### Task
Reproduce the records from the line containing "Where should I click to: Open" up to and including the line containing "tap(278, 281)", leaving the pictures out of your answer.

### Record extracts
++++++++++++++++++++

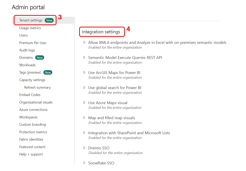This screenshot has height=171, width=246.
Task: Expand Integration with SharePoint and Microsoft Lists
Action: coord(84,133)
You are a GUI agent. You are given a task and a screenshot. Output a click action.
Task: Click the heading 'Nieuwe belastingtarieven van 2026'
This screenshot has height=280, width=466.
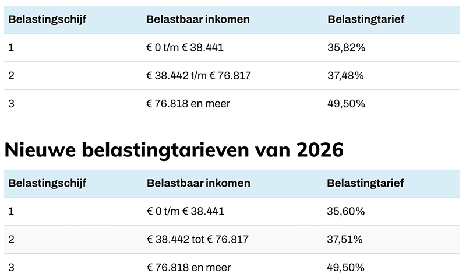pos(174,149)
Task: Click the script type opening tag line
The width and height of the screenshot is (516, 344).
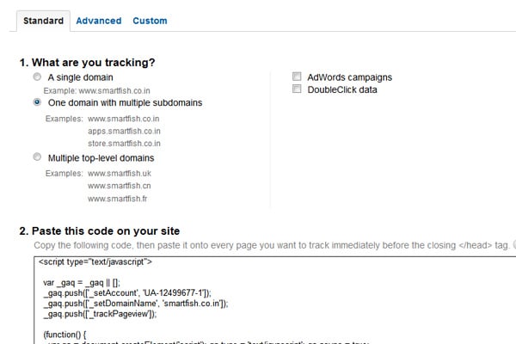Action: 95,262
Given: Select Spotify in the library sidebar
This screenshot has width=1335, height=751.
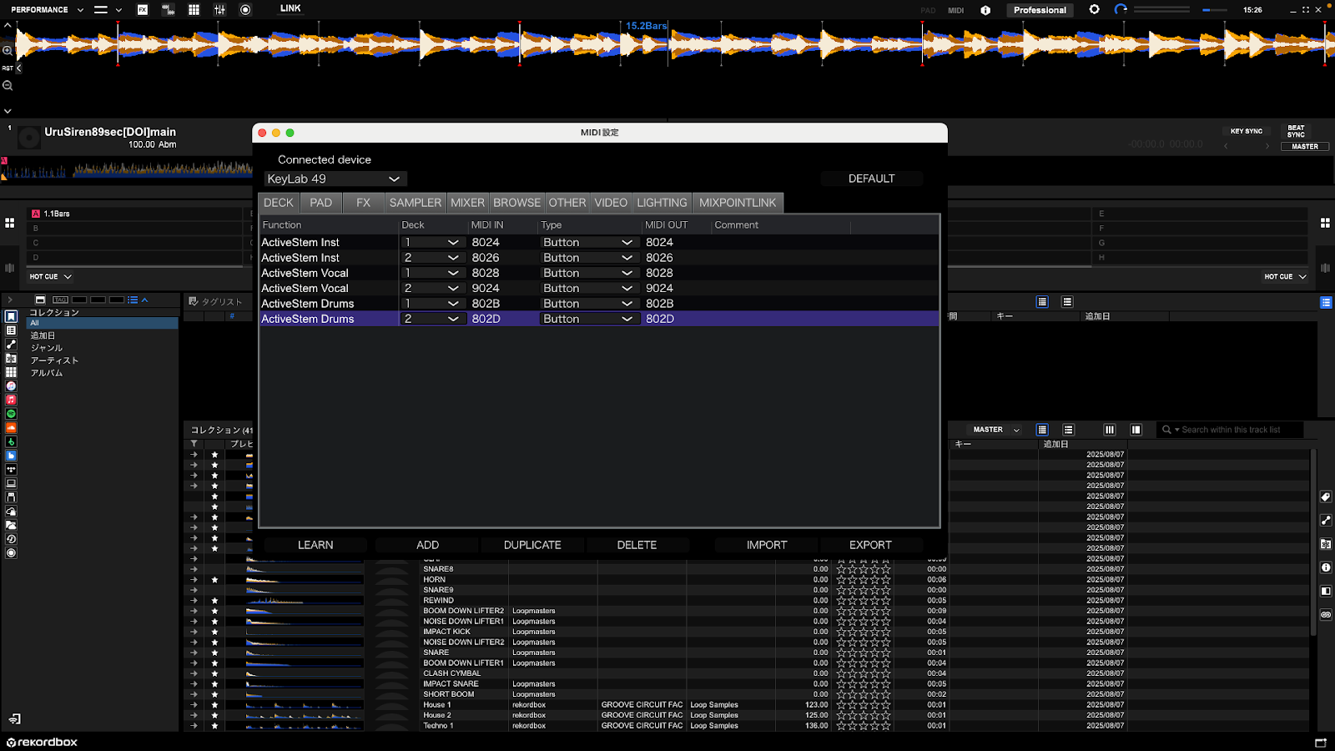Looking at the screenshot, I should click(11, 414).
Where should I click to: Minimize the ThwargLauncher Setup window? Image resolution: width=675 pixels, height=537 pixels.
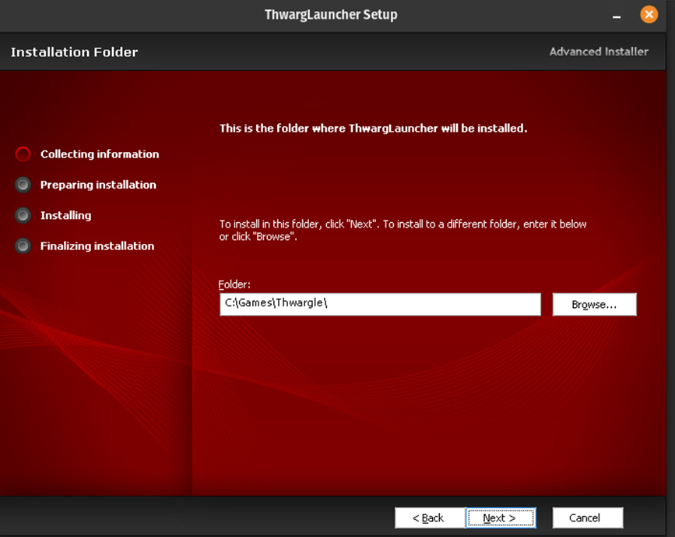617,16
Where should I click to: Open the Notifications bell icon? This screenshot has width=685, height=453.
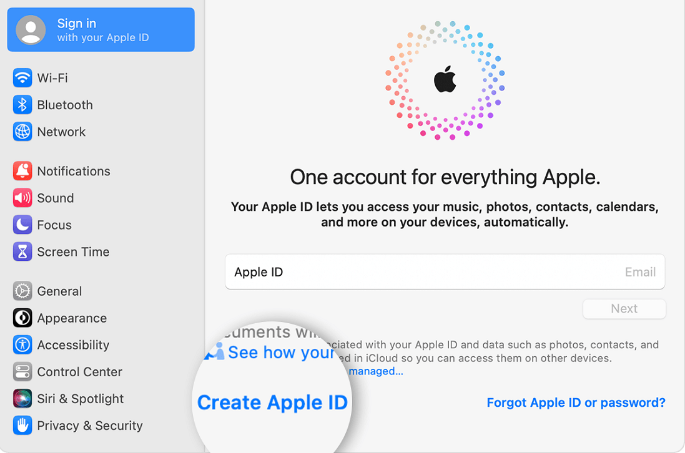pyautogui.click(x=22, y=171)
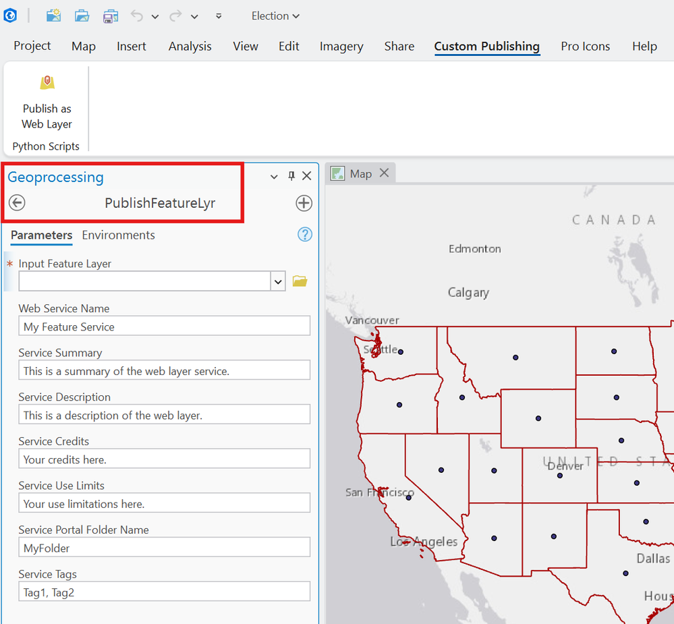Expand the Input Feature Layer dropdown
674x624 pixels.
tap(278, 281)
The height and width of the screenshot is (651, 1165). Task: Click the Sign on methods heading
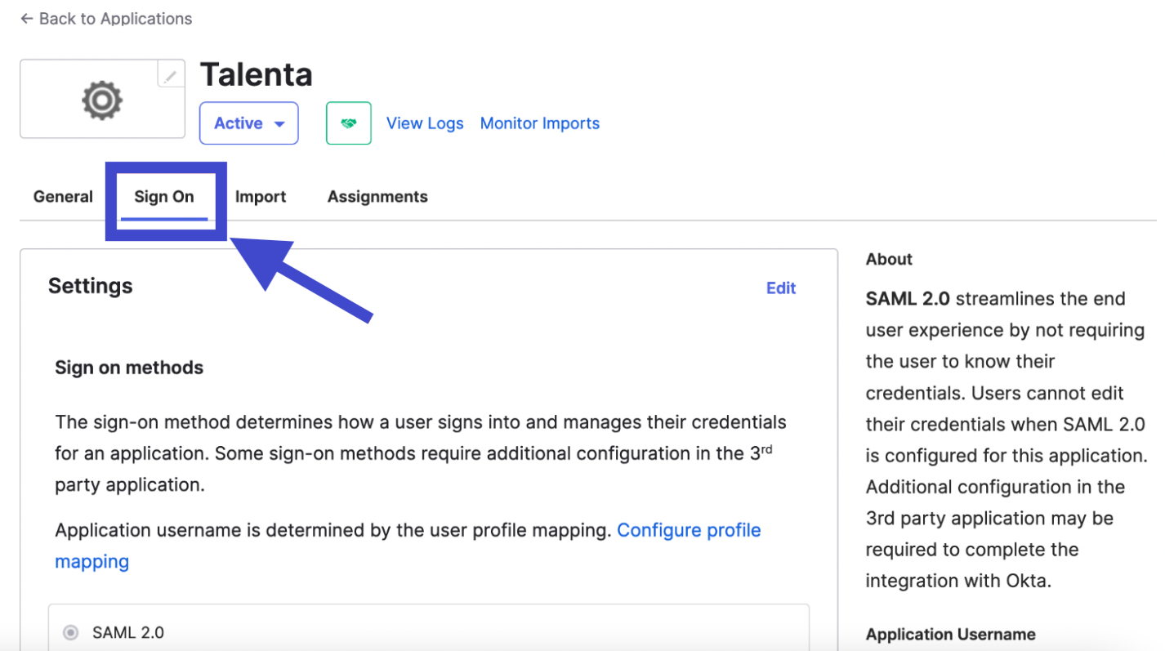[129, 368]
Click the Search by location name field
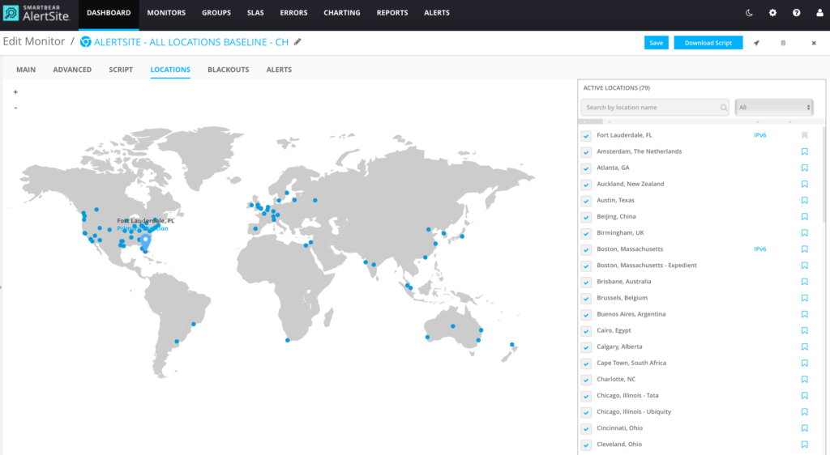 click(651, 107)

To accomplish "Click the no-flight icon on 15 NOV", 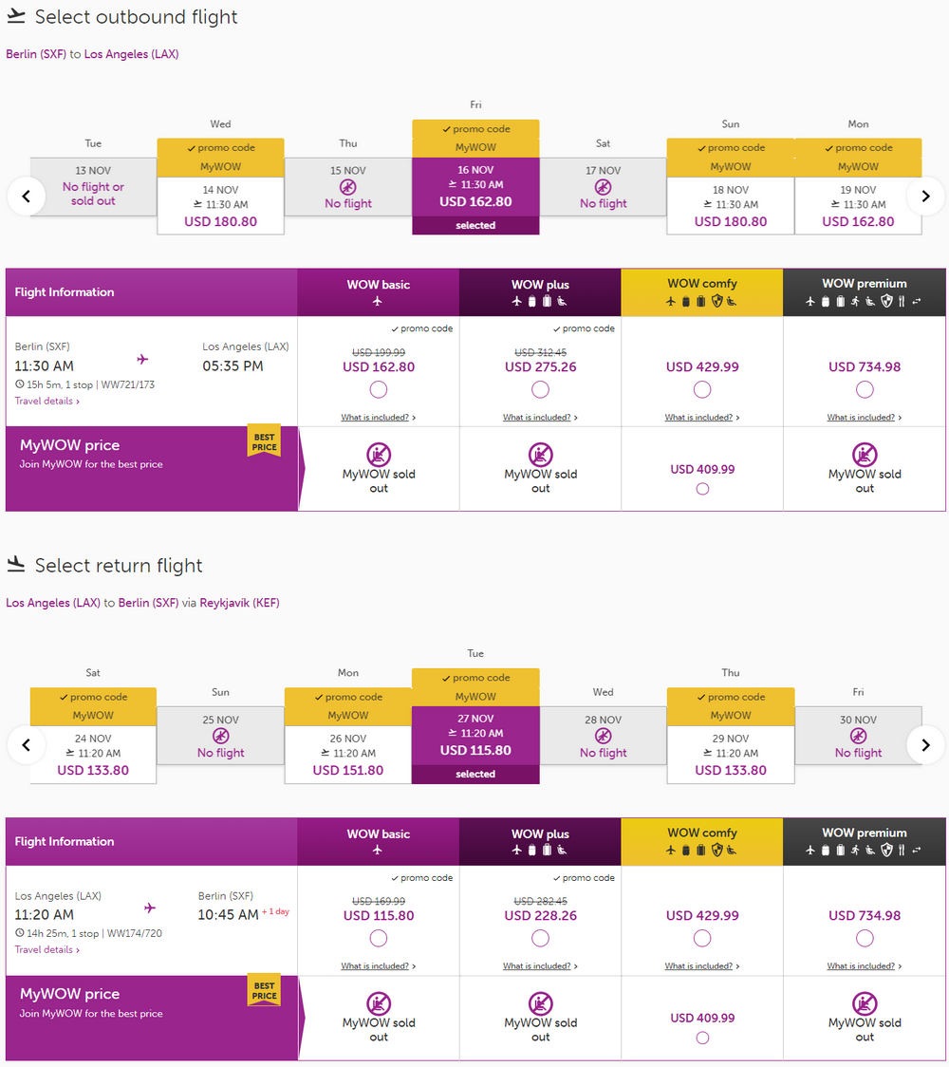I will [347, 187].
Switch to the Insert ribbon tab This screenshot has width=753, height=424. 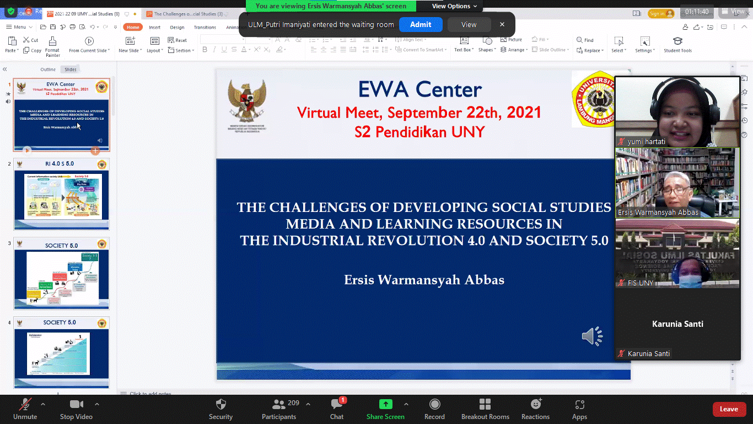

++++++++++++++++++++

### Output
Where should I click to: Open the Notifications bell icon? This screenshot has width=685, height=453.
pyautogui.click(x=22, y=171)
Expand the Input Feature Layer dropdown
674x624 pixels.
tap(278, 281)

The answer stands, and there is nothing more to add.